◆ Assignment ◆
Give the lines below again exactly, starting with the line that holds "Select the range label in tooltip" and going on through the line that holds "1905x893 pixels.".

[[ Information supplied, beginning ]]

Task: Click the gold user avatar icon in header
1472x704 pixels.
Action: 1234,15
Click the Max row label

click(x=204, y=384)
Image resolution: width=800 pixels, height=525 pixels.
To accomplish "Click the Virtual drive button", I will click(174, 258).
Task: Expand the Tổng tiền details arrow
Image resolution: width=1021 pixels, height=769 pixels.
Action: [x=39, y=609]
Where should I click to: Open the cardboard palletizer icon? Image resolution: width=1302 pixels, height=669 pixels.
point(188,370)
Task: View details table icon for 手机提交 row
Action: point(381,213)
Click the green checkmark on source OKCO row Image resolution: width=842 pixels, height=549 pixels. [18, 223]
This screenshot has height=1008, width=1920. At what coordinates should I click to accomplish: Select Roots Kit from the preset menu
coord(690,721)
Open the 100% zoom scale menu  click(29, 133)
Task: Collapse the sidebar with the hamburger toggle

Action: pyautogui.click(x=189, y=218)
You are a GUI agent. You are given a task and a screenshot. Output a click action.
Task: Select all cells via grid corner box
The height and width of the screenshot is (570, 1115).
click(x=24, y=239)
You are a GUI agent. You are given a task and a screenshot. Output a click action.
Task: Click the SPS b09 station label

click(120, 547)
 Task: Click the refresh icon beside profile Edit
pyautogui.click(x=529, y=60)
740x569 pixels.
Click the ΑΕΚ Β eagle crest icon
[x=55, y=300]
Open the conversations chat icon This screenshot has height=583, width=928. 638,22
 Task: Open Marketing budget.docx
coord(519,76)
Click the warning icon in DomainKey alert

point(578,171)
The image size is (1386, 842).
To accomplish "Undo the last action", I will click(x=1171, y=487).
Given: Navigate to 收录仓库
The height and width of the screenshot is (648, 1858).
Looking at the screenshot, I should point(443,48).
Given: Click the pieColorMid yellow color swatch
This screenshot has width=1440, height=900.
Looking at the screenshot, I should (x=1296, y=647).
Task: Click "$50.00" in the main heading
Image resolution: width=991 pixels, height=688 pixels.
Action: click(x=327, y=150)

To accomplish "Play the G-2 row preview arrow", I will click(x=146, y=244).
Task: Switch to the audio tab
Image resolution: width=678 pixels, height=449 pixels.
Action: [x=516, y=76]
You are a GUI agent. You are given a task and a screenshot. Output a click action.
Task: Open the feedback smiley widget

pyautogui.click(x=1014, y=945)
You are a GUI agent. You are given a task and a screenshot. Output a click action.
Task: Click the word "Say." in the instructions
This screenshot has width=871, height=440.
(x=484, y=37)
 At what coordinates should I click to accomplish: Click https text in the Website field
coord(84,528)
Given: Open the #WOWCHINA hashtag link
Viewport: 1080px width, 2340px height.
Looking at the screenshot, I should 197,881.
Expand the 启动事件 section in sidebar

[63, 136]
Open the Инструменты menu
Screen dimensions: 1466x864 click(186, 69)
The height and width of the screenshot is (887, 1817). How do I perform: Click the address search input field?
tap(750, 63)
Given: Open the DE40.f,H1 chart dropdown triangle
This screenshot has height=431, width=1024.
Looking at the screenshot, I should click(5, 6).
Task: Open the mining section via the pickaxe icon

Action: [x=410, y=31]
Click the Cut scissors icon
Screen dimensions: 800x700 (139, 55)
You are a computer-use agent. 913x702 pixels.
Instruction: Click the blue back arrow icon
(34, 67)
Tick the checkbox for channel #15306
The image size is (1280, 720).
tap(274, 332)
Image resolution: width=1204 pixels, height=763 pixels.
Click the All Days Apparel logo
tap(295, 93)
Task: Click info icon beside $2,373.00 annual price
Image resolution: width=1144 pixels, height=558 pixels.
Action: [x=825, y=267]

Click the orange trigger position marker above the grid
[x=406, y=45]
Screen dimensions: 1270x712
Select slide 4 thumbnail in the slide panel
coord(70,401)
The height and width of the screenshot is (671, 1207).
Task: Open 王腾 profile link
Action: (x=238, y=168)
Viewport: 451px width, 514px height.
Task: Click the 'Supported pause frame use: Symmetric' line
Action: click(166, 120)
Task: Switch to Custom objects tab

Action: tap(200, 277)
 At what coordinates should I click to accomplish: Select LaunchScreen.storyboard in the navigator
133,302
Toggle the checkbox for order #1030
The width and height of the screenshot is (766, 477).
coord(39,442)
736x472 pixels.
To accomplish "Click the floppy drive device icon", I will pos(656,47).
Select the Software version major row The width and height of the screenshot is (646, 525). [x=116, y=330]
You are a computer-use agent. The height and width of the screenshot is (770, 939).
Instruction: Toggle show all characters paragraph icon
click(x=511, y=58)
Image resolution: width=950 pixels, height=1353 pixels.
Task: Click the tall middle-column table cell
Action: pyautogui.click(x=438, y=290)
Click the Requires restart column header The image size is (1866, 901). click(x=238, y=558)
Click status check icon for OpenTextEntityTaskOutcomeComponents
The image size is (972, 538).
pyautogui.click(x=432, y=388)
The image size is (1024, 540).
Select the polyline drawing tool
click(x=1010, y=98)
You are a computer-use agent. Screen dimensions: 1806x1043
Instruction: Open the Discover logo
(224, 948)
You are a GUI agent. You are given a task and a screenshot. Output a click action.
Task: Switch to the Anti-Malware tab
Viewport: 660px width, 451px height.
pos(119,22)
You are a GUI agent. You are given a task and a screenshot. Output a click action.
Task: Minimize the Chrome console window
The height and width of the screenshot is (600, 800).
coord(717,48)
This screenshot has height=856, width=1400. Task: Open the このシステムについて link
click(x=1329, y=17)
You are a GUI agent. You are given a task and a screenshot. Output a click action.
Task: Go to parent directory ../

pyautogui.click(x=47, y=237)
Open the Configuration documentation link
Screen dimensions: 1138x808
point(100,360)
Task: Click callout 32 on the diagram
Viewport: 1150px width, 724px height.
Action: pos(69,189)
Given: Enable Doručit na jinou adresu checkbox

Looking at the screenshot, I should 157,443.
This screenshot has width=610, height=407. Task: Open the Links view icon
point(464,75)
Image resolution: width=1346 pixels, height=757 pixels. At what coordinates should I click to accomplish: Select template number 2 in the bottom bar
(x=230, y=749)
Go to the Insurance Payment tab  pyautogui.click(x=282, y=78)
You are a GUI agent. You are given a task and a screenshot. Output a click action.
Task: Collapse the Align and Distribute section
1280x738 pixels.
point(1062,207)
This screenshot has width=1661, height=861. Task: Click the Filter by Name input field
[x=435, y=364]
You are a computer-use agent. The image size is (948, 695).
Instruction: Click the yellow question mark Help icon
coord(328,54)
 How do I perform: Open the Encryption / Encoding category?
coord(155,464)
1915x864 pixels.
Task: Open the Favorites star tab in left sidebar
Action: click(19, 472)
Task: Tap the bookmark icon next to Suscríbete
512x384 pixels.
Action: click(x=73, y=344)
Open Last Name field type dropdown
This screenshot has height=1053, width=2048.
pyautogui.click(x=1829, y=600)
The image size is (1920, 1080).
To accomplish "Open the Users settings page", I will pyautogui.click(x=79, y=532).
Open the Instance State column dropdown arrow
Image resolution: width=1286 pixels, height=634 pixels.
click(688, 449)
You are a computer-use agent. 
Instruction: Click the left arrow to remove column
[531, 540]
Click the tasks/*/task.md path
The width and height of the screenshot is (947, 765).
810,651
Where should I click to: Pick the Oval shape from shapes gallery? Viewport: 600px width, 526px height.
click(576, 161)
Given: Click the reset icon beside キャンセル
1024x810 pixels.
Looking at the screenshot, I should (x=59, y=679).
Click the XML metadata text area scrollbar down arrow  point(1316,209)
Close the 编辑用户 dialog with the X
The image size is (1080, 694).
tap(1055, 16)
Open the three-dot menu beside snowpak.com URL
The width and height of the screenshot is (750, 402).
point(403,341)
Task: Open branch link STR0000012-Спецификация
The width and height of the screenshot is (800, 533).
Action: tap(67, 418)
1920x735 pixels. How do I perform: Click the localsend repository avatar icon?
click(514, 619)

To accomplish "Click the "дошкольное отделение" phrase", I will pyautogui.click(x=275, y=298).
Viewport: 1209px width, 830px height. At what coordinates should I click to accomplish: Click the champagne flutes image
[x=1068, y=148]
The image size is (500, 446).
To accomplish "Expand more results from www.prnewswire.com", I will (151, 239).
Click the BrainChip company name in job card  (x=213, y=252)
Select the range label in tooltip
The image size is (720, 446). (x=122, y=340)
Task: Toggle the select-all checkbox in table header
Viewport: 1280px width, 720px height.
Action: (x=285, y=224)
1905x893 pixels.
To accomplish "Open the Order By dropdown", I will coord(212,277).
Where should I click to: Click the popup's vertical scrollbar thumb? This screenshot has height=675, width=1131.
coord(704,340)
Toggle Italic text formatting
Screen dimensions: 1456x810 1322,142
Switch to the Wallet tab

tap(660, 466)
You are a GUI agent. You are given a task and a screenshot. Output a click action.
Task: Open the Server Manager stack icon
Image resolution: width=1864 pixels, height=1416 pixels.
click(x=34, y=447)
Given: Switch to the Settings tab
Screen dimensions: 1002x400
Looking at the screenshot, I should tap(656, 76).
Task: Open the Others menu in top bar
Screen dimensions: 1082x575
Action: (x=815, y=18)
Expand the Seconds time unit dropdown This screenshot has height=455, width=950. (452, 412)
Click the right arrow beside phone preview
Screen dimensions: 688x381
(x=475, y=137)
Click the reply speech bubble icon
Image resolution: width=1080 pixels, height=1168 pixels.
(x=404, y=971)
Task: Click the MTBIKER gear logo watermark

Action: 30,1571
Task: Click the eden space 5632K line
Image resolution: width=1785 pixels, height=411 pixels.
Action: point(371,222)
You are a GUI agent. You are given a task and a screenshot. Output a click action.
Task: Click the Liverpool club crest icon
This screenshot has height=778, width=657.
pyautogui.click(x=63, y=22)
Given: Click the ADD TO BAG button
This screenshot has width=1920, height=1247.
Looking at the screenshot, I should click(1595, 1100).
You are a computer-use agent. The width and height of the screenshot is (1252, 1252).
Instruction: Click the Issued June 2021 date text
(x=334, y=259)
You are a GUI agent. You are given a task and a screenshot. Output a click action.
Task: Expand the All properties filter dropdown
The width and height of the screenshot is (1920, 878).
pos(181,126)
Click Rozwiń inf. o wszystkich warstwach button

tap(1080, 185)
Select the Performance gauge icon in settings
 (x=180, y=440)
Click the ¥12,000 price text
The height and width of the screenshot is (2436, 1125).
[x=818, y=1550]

[[ Information supplied, end ]]

◆ Response for this exercise ◆
Select the range label in tooltip
The image size is (720, 446). (x=122, y=340)
Task: Toggle the select-all checkbox in table header
Viewport: 1280px width, 720px height.
Action: (x=285, y=224)
1905x893 pixels.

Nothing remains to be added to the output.